I can remember reading in a Fortean type book ages ago about a dinner party that was held (I think?) in The Natural History Museum sometime in the late eighteen hundreds where 'they' all got to eat mammoth steak meals but as an added thrill (if you will), this was on a constructed stage with the mammoth's rib cage used as an awning. Does that report sound familiar to anyone please? ..
I really can't imagine any mammoth meat being fit for human consumption, even if it had never thawed out.
It'd also be riddled with dead parasites.
 
And in a strong contender for the coincidence thread, what with this topic recently emerging here, it turns out the Explorers were actually eating 'sea turtle'. That name is surely tautological, if not turtological.

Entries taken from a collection
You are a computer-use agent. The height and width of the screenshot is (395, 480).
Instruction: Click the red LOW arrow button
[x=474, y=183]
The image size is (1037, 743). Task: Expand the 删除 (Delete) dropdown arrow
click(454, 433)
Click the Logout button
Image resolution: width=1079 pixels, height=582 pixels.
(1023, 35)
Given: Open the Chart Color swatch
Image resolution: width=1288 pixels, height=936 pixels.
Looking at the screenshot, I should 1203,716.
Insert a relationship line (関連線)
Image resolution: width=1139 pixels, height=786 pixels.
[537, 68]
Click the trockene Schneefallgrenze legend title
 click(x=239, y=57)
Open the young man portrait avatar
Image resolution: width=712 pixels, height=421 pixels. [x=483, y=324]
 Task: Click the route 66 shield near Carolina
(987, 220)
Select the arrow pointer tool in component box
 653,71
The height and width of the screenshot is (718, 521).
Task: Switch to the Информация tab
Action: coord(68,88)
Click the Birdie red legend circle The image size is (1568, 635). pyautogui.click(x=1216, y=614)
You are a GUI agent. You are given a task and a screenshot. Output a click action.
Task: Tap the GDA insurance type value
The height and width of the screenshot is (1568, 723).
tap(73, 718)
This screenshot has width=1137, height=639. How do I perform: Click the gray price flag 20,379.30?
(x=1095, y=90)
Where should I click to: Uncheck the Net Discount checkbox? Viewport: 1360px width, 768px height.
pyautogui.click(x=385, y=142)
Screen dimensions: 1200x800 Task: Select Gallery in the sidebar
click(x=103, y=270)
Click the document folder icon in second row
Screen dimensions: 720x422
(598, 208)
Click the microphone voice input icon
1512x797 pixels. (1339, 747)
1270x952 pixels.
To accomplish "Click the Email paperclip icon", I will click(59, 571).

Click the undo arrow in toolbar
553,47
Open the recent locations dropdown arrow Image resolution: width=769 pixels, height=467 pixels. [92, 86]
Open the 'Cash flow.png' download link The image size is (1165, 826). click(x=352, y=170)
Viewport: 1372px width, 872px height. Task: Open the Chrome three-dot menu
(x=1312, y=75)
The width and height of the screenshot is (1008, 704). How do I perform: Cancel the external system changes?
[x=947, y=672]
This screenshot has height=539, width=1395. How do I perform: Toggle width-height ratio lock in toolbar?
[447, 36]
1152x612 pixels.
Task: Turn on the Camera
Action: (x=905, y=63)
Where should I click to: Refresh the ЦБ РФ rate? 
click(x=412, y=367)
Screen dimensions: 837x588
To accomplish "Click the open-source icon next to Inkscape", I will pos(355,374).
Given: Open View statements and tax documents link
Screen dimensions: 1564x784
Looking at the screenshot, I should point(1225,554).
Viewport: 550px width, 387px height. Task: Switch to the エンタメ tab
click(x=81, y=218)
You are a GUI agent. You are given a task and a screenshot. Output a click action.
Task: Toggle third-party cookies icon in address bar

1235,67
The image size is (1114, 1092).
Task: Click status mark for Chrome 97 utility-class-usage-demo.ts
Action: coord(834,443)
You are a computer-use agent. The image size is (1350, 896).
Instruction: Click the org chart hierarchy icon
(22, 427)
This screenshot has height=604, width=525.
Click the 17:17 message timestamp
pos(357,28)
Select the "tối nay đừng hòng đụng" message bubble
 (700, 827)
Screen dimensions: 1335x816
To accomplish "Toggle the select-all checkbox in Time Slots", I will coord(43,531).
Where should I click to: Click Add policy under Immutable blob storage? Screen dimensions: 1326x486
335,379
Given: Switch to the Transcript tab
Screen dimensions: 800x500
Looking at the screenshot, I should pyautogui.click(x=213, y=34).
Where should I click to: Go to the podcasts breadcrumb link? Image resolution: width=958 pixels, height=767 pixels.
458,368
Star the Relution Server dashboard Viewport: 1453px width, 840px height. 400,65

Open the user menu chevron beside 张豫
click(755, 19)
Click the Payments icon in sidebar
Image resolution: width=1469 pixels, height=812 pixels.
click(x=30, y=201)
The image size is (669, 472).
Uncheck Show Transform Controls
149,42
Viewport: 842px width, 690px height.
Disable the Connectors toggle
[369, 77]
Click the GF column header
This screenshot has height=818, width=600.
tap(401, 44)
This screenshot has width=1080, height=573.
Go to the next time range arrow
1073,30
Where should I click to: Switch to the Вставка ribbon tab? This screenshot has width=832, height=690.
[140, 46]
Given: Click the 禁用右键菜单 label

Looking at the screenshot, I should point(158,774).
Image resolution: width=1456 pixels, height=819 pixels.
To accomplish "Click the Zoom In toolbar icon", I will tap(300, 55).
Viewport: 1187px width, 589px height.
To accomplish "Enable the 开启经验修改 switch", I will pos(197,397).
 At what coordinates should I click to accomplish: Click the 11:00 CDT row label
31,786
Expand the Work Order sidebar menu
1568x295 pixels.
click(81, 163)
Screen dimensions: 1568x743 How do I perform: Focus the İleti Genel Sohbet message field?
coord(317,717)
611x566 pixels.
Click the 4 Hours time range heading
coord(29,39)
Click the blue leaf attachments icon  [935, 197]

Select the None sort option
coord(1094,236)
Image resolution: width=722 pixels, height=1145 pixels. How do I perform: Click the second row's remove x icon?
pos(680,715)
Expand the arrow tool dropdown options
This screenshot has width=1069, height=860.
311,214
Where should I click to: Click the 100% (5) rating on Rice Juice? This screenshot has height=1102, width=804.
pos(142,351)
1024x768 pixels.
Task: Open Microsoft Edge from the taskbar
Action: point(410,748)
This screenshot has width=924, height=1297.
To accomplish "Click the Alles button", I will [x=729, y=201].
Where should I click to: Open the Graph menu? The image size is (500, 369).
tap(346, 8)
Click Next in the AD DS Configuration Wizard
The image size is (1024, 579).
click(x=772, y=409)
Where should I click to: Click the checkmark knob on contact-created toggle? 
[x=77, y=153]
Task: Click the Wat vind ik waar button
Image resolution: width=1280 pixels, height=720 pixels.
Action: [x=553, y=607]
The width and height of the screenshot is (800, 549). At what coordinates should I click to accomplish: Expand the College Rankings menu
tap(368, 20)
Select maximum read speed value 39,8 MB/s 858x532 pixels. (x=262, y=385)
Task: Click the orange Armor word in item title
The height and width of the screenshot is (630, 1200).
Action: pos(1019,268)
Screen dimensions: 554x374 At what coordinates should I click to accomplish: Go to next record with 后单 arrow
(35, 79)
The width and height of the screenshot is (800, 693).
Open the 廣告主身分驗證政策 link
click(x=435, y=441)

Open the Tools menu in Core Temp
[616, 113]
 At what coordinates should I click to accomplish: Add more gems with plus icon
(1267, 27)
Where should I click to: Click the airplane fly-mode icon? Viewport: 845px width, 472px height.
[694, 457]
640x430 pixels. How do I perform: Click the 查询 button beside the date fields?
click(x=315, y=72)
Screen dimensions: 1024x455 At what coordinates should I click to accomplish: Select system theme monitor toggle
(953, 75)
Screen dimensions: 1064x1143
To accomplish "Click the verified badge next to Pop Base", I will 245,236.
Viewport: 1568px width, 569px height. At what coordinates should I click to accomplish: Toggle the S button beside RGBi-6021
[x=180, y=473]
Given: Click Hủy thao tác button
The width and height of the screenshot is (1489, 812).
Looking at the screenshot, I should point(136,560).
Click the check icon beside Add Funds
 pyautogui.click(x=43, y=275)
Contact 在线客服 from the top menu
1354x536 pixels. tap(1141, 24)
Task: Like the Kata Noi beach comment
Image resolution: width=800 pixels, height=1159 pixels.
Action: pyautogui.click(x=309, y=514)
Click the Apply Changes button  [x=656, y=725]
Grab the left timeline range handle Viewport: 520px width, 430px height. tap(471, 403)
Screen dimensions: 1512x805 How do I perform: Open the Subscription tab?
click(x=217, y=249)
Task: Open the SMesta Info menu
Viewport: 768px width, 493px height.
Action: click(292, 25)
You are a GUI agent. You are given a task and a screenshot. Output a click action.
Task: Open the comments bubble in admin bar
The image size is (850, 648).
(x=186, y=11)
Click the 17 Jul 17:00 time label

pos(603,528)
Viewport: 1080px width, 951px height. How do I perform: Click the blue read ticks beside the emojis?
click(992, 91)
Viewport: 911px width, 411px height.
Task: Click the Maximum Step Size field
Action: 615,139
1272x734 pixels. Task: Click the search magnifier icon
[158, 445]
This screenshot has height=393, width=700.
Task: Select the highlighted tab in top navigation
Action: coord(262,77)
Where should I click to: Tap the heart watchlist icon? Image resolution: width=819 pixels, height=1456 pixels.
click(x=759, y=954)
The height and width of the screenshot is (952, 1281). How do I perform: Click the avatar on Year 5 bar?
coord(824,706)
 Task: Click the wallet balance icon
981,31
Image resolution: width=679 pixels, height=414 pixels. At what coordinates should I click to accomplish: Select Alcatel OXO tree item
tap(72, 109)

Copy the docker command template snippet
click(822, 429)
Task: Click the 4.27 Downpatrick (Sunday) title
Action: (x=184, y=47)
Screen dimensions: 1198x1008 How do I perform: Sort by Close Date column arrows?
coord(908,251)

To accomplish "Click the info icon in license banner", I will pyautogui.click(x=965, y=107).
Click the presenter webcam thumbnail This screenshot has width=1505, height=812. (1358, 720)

Set exercise A —
From the post about the mammoth dinner, copy word for word the passage from "I can remember" up to and including "never thawed out.".
Set exercise B —
Translate this sentence from the post about the mammoth dinner into Spanish: "I really can't imagine any mammoth meat being fit for human consumption, even if it had never thawed out."

Expected output A —
I can remember reading in a Fortean type book ages ago about a dinner party that was held (I think?) in The Natural History Museum sometime in the late eighteen hundreds where 'they' all got to eat mammoth steak meals but as an added thrill (if you will), this was on a constructed stage with the mammoth's rib cage used as an awning. Does that report sound familiar to anyone please? ..
I really can't imagine any mammoth meat being fit for human consumption, even if it had never thawed out.

Expected output B —
Realmente no me imagino que ninguna carne de mamut sea apta para el consumo humano, aunque nunca se hubiera descongelado.